L'ordre est un ensemble cohérent, arrangé, s'appliquant à des éléments unis par des relations d'ordre. Il peut se présenter sous la forme d'un ordre inhérent à toute matière, lui procurant la qualité de conservation d'être : on peut prendre l'exemple d'une bactérie unicellulaire, où les éléments du noyau agissent sous l'impératif de conservation.
[...] Ordre et désordre sont bien deux termes opposés. Cependant tandis que que le terme d'ordre peut prendre plusieurs sens, le sens de désordre se réduit à l'opposition du sens que l'ordre prend. En effet, le terme désordre n'a pas de définition positive elle ne se définit qu'en opposition à l'ordre. C'est l'un des révélateurs de la faiblesse de l'usage de ce mot. En effet, il peut à la fois désigner chaos et néant, discordance ou anarchie. Ceci témoigne de notre volonté d'expliquer le monde par la présence d'un ordre législateur qui gouvernerait la contingence du monde, auparavant représentée par la figure du divin, aujourd'hui expliquée rationnellement par la science. [...]

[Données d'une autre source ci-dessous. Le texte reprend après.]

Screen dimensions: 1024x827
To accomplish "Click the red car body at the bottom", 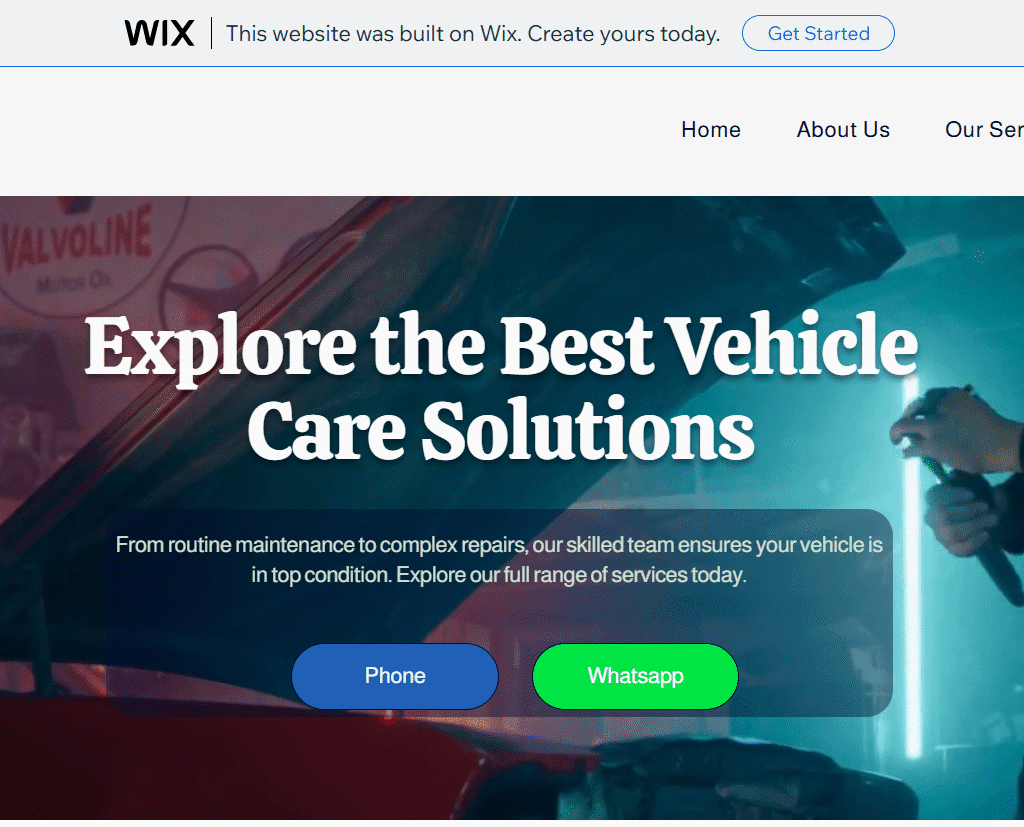I will click(261, 771).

[...] On parle d'ailleurs ordre social ou de déviances pour qualifier l'ordre et le désordre dans la société. Si l'ordre est nécessaire et que le désordre est à congédier pour une intelligibilité du monde, cette conception manque le vrai réel selon Bergson. En effet, il n'existe pas de désordre ; l'existence de ce terme témoigne de la capacité limitée de l'intelligence à saisir le mouvant car en effet un élément est possible car il existe, et non pas l'inverse. En effet, réduire ce que nous ne pouvons expliquer ou appréhender à un désordre, serait supposer que nous disposons de facultés illimitées et que nous soyons capables de comprendre le monde dans son unité, de comprendre l'ordre du monde. [...]
[...] Or c'est le cheminement inverse que doit faire notre esprit pour saisir l'ordre véritable des choses. La réalité d'un élément nous informe qu'il fut ordonné. Notre intelligence, s'attachant à saisir une complexité simplifiée ne peut que se confortée dans des éléments qui lui évoquent un ordre similaire ; cette action de l'intellect déprave l'ordre auquel l'élément fut rattaché. Bergson, dans La pensée et le Mouvant, prend l'exemple de la symphonie, qui ne correspond aucunement à l'ordre mécanique que l'on se forge : La symphonie ne résidait pas en qualité de possible avant d'être réelle : quand on est conduit à s'intéresser à un artiste en train de produire son œuvre, la formule de Bergson prend tout son sens et nous invite à rejeter la logique habituelle de l'ordre mécanique de notre intellect. [...]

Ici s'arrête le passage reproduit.